__What this task involves__. Write out every one of the items below verbatim, line for line.

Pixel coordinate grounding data

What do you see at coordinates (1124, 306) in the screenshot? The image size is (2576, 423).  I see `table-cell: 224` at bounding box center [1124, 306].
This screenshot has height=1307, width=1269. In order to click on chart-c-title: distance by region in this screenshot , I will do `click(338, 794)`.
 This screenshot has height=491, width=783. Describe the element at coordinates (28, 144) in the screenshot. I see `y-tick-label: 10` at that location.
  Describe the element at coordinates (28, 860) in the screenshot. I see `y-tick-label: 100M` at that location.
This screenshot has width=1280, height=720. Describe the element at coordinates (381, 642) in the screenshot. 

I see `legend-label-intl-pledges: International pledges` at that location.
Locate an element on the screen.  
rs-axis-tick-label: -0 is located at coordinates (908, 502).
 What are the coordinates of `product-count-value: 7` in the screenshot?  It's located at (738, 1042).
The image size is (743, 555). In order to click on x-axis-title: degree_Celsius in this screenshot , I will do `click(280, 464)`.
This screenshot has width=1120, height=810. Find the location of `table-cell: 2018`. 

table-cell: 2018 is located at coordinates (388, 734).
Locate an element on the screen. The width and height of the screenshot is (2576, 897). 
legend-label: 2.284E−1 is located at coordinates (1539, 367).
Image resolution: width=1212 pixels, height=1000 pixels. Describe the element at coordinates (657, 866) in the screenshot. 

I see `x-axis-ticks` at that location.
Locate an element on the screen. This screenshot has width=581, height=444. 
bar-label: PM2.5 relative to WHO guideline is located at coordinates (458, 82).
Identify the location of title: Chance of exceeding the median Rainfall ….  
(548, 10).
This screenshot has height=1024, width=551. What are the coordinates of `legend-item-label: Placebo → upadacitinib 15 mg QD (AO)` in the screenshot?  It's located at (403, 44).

__Answer space__.
What do you see at coordinates (1124, 306) in the screenshot? The image size is (2576, 423).  I see `table-cell: 224` at bounding box center [1124, 306].
This screenshot has height=1307, width=1269. In order to click on chart-c-title: distance by region in this screenshot , I will do `click(338, 794)`.
 This screenshot has height=491, width=783. Describe the element at coordinates (28, 144) in the screenshot. I see `y-tick-label: 10` at that location.
  Describe the element at coordinates (28, 860) in the screenshot. I see `y-tick-label: 100M` at that location.
This screenshot has width=1280, height=720. Describe the element at coordinates (381, 642) in the screenshot. 

I see `legend-label-intl-pledges: International pledges` at that location.
Locate an element on the screen.  
rs-axis-tick-label: -0 is located at coordinates (908, 502).
 What are the coordinates of `product-count-value: 7` in the screenshot?  It's located at (738, 1042).
The image size is (743, 555). In order to click on x-axis-title: degree_Celsius in this screenshot , I will do `click(280, 464)`.
This screenshot has width=1120, height=810. Find the location of `table-cell: 2018`. 

table-cell: 2018 is located at coordinates (388, 734).
Locate an element on the screen. The width and height of the screenshot is (2576, 897). 
legend-label: 2.284E−1 is located at coordinates (1539, 367).
Image resolution: width=1212 pixels, height=1000 pixels. Describe the element at coordinates (657, 866) in the screenshot. 

I see `x-axis-ticks` at that location.
Locate an element on the screen. This screenshot has width=581, height=444. 
bar-label: PM2.5 relative to WHO guideline is located at coordinates (458, 82).
Identify the location of title: Chance of exceeding the median Rainfall ….  
(548, 10).
This screenshot has height=1024, width=551. What are the coordinates of `legend-item-label: Placebo → upadacitinib 15 mg QD (AO)` in the screenshot?  It's located at (403, 44).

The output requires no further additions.